All of the important outputs can be found in the ‘result’ directory. The main outputs have the prefix supplied by the --prefix option (in this tutorial, the prefix is ‘musta’).

# The assembled transcriptome
## fasta
print(Biostrings::readDNAStringSet("test/test_output/result/musta.fa"))

#>   A DNAStringSet instance of length 8
#>     width seq                                          names               
#> [1]   571 TGGAGGAAAGATGAGTGAGAG...GAAAACAGGGGAATCCCGAA PB.1.1
#> [2]  1652 CTTGCCGTCAGCCTTTTCTTT...AAGCACACTGTTGGTTTCTG PB.1.2
#> [3]   248 CCTTTGGTTCTGCCATTGCTG...GAAAACAGGGGAATCCCGAA PB.1.3
#> [4]   920 CTTAGGGAACAAGCATTAAAC...TGAATTGATGTTTTCCTGCT PB.2.1
#> [5]   699 AGGGGCGCGCAGCGCCGGCGC...TTTTTGGAGATTTCTGTCTT PB.2.2
#> [6]  1800 AACTGAGGTCACCAGTCCCCA...GAGTGTCAGTTTAATGCTTG PB.3.1
#> [7]   567 GTAACACACAATACAGACTTC...ATATAAAAGATAGAAATCTC PB.4.1
#> [8]   207 AGAGCCTAGAAAATATCACCT...AAATACGCAAAATAAAGAGC PB.4.2

## gtf
knitr::kable(as.data.frame(rtracklayer::import("test/test_output/result/musta.gtf")))

seqnames	start	end	width	strand	source	type	score	phase	gene_id	transcript_id
18	11200	12999	1800	-	NA	exon	NA	NA	PB.3	PB.3.1
16	11861	11908	48	+	NA	exon	NA	NA	PB.1	PB.1.1
16	12294	12378	85	+	NA	exon	NA	NA	PB.1	PB.1.1
16	12663	12733	71	+	NA	exon	NA	NA	PB.1	PB.1.1
16	12906	13073	168	+	NA	exon	NA	NA	PB.1	PB.1.1
16	13153	13351	199	+	NA	exon	NA	NA	PB.1	PB.1.1
16	11555	11908	354	+	NA	exon	NA	NA	PB.1	PB.1.2
16	12294	12402	109	+	NA	exon	NA	NA	PB.1	PB.1.2
16	12902	14090	1189	+	NA	exon	NA	NA	PB.1	PB.1.2
16	13025	13073	49	+	NA	exon	NA	NA	PB.1	PB.1.3
16	13153	13351	199	+	NA	exon	NA	NA	PB.1	PB.1.3
18	14195	14653	459	-	NA	exon	NA	NA	PB.4	PB.4.1
18	14851	14958	108	-	NA	exon	NA	NA	PB.4	PB.4.1
18	14490	14653	164	-	NA	exon	NA	NA	PB.4	PB.4.2
18	16856	16898	43	-	NA	exon	NA	NA	PB.4	PB.4.2
18	11191	11595	405	+	NA	exon	NA	NA	PB.2	PB.2.1
18	13152	13354	203	+	NA	exon	NA	NA	PB.2	PB.2.1
18	15617	15928	312	+	NA	exon	NA	NA	PB.2	PB.2.1
18	11103	11595	493	+	NA	exon	NA	NA	PB.2	PB.2.2
18	15617	15822	206	+	NA	exon	NA	NA	PB.2	PB.2.2

## PBcount: the number of uniquely associated full-length non-chimeric (FLNC) reads
knitr::kable(readr::read_tsv("test/test_output/result/musta.pbcount.txt", col_types = readr::cols(.default = readr::col_character())))

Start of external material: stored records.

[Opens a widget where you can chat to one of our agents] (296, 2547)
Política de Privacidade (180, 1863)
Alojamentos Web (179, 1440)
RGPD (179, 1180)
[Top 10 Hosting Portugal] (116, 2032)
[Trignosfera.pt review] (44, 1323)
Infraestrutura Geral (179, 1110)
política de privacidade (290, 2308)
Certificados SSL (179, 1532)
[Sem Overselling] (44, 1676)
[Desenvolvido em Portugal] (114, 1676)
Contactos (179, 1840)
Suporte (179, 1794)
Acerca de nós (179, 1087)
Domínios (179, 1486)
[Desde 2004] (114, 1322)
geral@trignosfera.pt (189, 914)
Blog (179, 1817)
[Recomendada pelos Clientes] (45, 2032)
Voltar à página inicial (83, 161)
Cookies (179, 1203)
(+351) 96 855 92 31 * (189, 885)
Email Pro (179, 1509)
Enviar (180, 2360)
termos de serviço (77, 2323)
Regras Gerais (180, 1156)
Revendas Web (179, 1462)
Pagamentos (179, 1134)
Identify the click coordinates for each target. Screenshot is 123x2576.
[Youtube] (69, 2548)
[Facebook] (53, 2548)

gene_id	transcript_id	sample1	sample2	sample3	sample4
PB.1	PB.1.1	1	0	0	0
PB.1	PB.1.2	2	2	4	2
PB.1	PB.1.3	0	0	0	1
PB.2	PB.2.1	3	2	0	3
PB.2	PB.2.2	1	0	2	0
PB.3	PB.3.1	3	4	4	4
PB.4	PB.4.1	1	3	0	0
PB.4	PB.4.2	1	0	0	0

## (Short-read) expression: Transcript-per-Million (TPM) calclated by salmon
knitr::kable(read.table("test/test_output/result/musta.salmon.tpm.txt", header = TRUE, sep = "\t"))

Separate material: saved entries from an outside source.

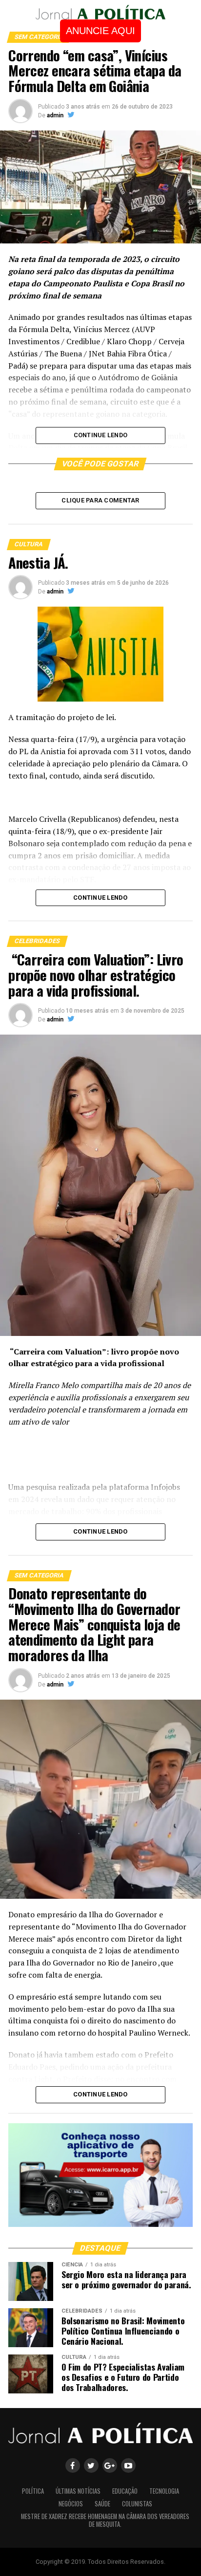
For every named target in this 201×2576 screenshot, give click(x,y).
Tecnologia (164, 2491)
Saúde (102, 2503)
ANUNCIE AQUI (100, 30)
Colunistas (137, 2503)
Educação (125, 2491)
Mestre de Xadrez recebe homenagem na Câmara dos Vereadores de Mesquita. (105, 2520)
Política (33, 2491)
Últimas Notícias (78, 2491)
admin (55, 115)
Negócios (71, 2503)
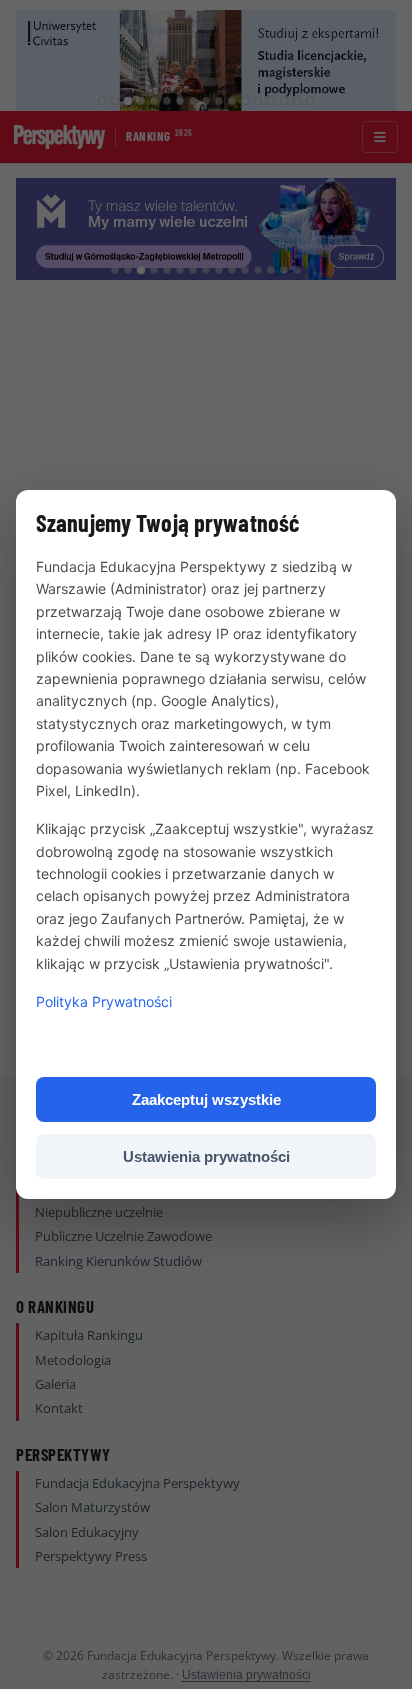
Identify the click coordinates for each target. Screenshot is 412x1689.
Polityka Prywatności (104, 1001)
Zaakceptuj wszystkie (206, 1099)
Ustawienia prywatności (206, 1156)
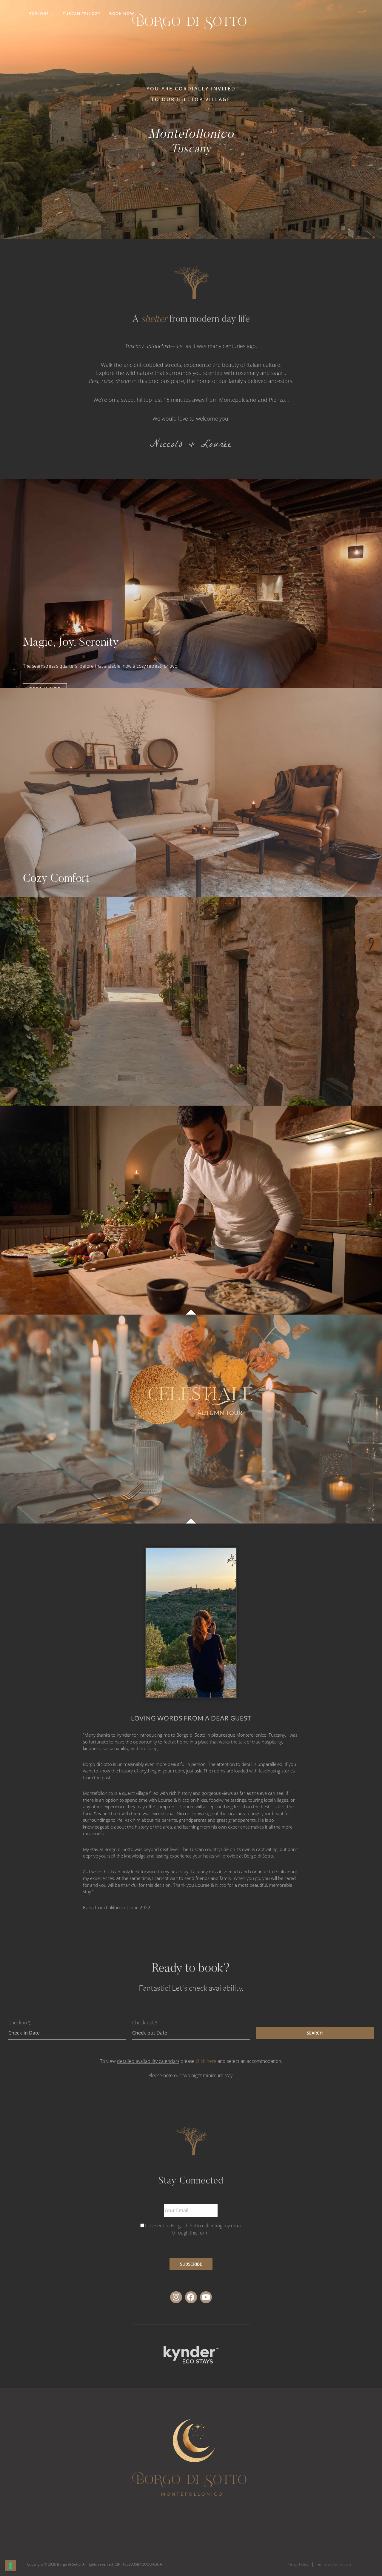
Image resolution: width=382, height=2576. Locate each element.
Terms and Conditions (334, 2564)
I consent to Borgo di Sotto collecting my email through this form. (194, 2229)
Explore (39, 13)
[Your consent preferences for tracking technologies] (10, 2565)
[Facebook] (191, 2297)
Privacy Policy (297, 2564)
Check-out (145, 2022)
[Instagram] (176, 2297)
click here (206, 2061)
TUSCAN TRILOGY (81, 13)
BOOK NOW (121, 13)
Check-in (19, 2022)
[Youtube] (206, 2297)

	sample1	sample2	sample3	sample4
PB.1.1	1.511232e+04	44382.6210	88062.37451	1.472174e+04
PB.1.2	3.120952e+01	127.4420	21.76253	1.540468e+01
PB.1.3	0.000000e+00	0.0000	0.00000	0.000000e+00
PB.2.1	4.213970e-01	2571.9971	17.17896	4.783747e+00
PB.2.2	1.798816e+04	13003.6101	8130.36359	2.941479e+04
PB.3.1	6.512953e+04	482.1847	394043.41935	5.035502e+01
PB.4.1	1.461157e+00	44382.6210	221.16281	1.472174e+04
PB.4.2	9.017369e+05	895049.5241	509503.73825	9.410712e+05

You can conduct downstream analyses to investigate differentially expressed gene, differential transcript usage and so on. Most of the popular packages such as {DESeq2}, {DEXSeq}, and {SUPPA2} are available by setting the assembled transcriptome as reference. Some users might find tappas is useful for these purposes if they would like to conduct a number of analyses on GUI. The transcriptome can be imported to tappas with the aid of IsoAnnotLite.